“You can
get through this.”
7:01.
“You can
get through this.”
I tell
myself the same thing every morning, preparing for long days and even longer
nights. In a word, it’s tough. But hey, that’s mental health.
Usually I’m
tentative about using the ‘d’ word, but I guess today’s a good a day as any to
start. Depression is life-changing, consuming, that little bugger in your head
dictating your mood.
Some of you
may already know that I’m a sufferer. I have a private account where I discuss these things
in more detail, but this is the first time I’ve ever admitted it to an audience
of potentially 1,000. Chances my hand will hover tentatively over my trackpad
before sharing this whilst my heart gallops up my throat and into my mouth.
There’s not
a lot I can contribute that hasn’t already been said before. It is like wearing a shroud, a heavy one at
that. You’re essentially weighed down until your knuckles are scraping along
the floor.
Depression
doesn’t stop at ‘mental illness’. It impacts every single detail in your life.
Sometimes
you don’t even bother getting out of bed. Waking up can leave you fatigued. I
know my own room is simultaneously the safest place on Earth, and the scariest
ten square feet to be within.
You lose
your appetite, enjoyable times become numb experiences. It drives you insane.
One thing I
hate most about it is its effect on my work productivity.
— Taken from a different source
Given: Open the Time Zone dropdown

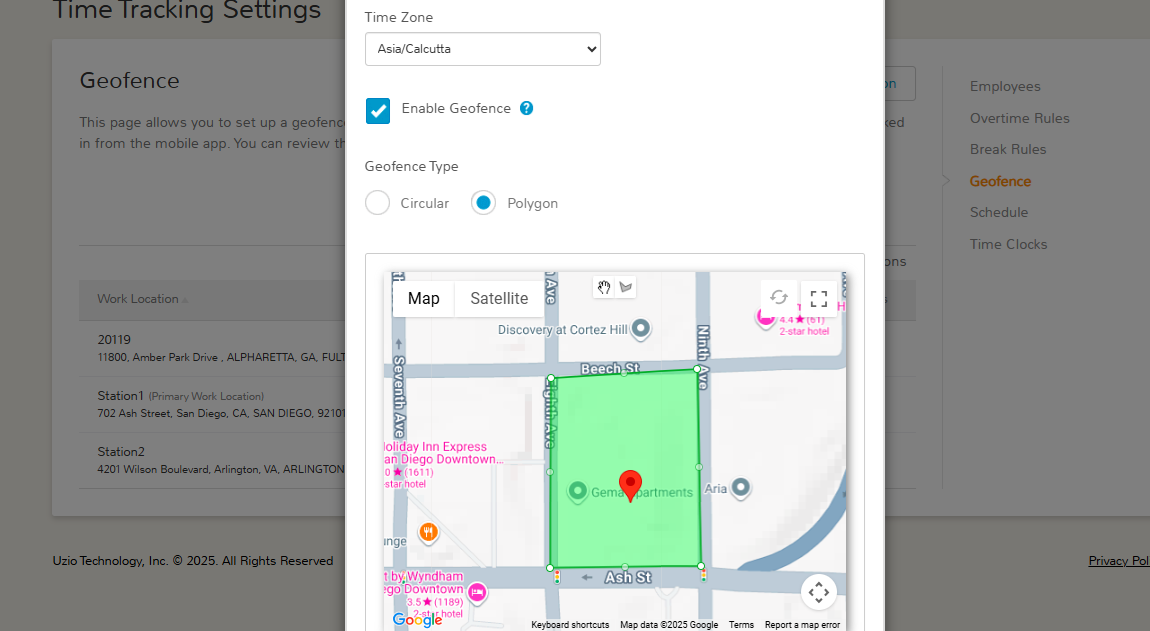Looking at the screenshot, I should click(x=483, y=49).
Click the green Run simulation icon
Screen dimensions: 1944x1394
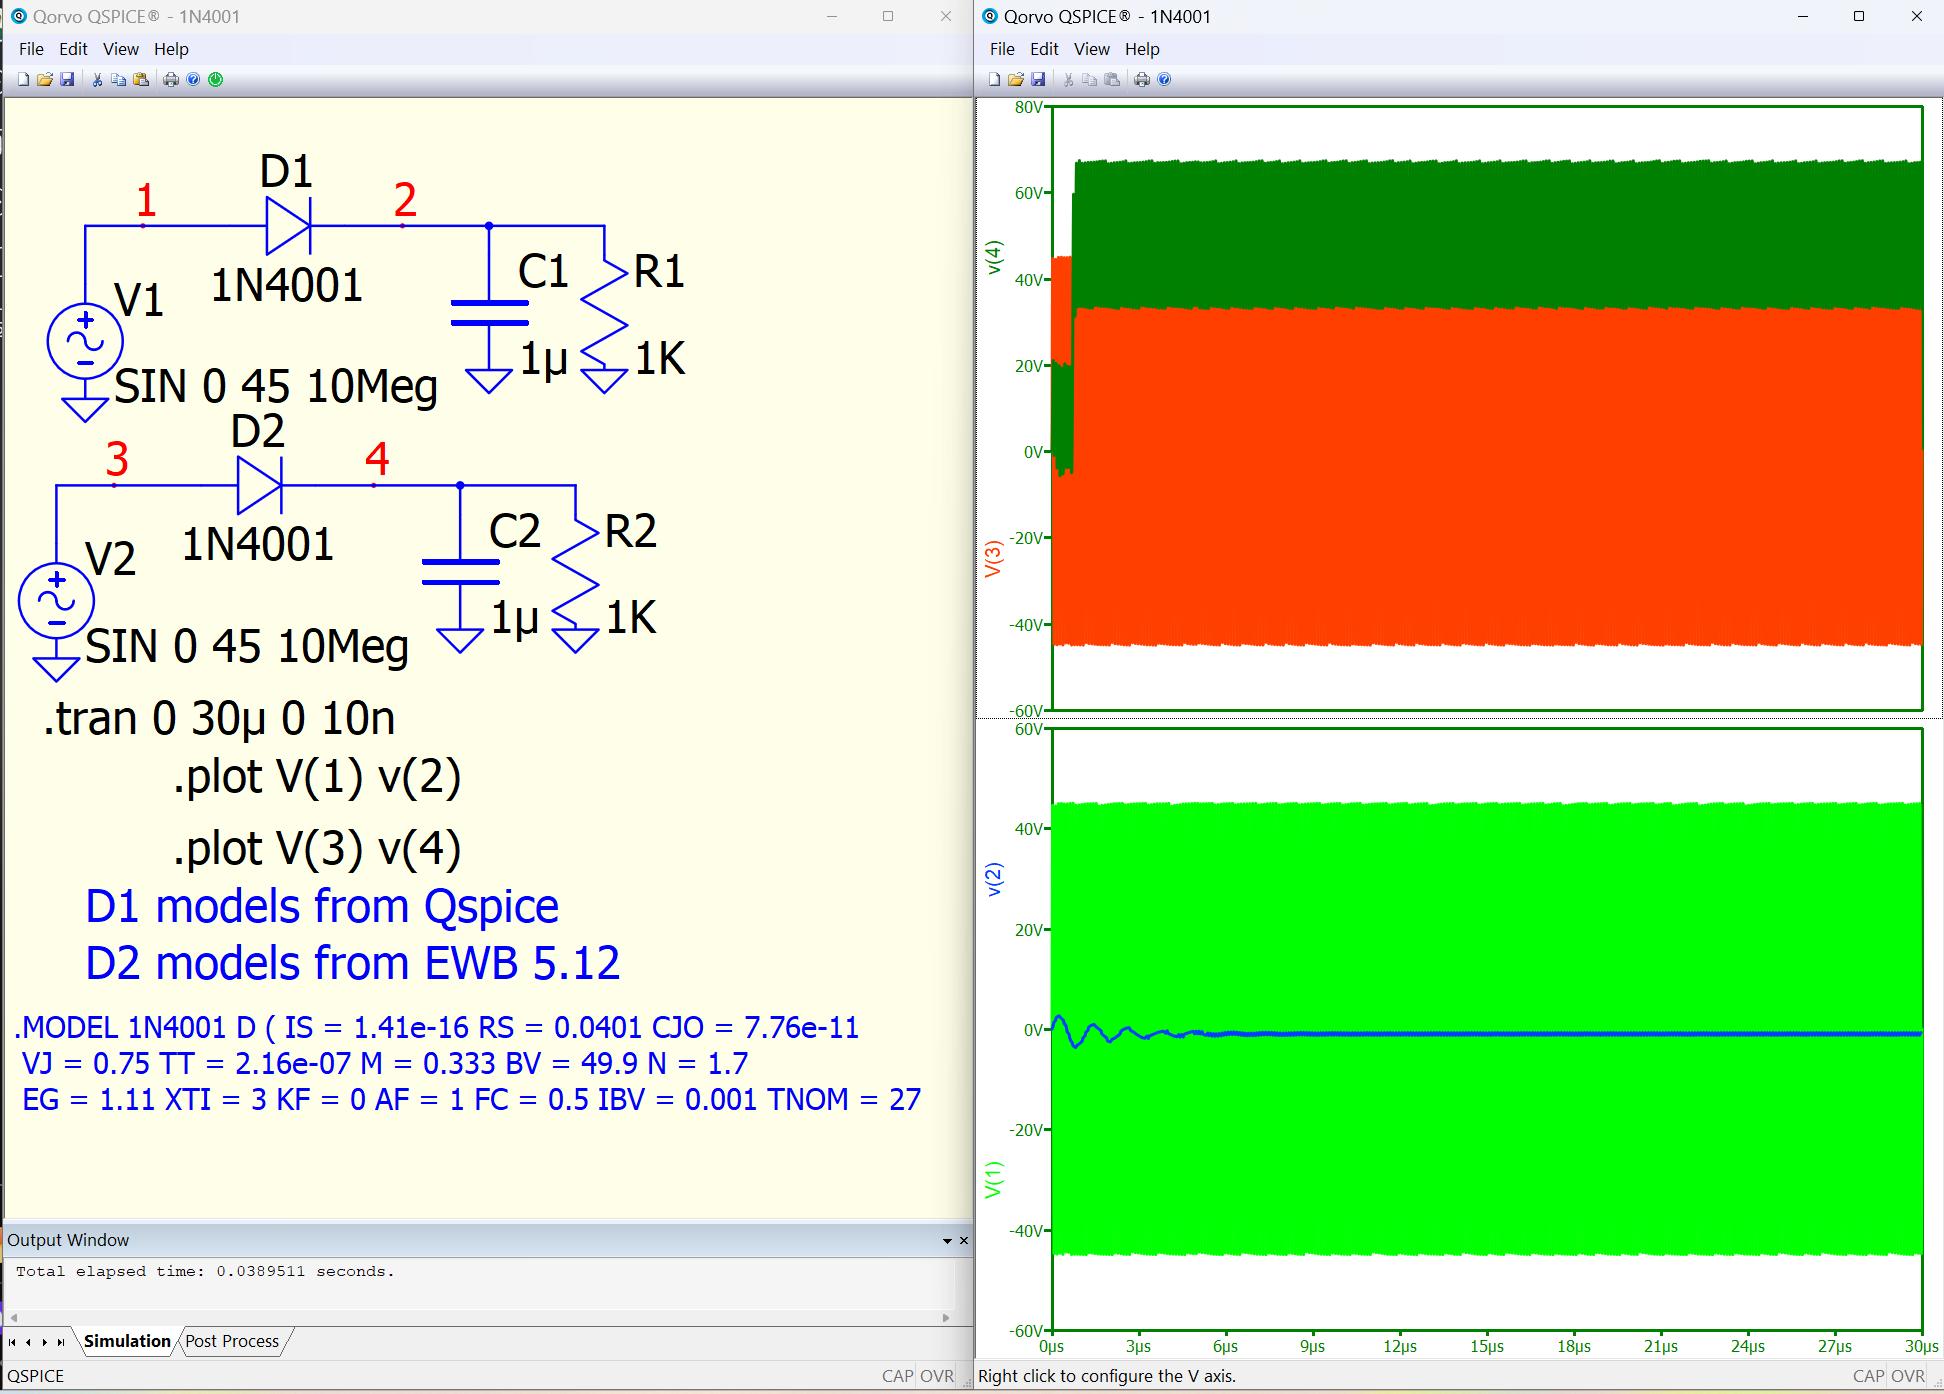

I shy away from
commitments, I lose all belief in my abilities, motivation is drained from my
body. I have so many ideas for articles, really vivid ones. I sit down to write
them. Boom. Nothing. It kills me that I know I’m capable of so much more, and I'm terrified that I might lose my skills forever.
If anyone I
write for is reading this, I’m sorry if I’ve let you down. If any of my uni
lecturers are reading this, I’m sorry if I’ve not been working to a standard I
know I can reach.
Every day I
try and muster the energy to carry on. I test my own strength. Sometimes I win,
sometimes I lose. Even victory is bitter, tainted by the fears and worries
already implanted in the mind.
This isn’t
just a story about my own struggles though. It’s a call to arms.
Everyone
can help. Talking is the greatest comfort you can offer to a friend in need. Not
everyone is comfortable heading to counsellors or with medication.
Do what you
can to help those around you. We all need each other.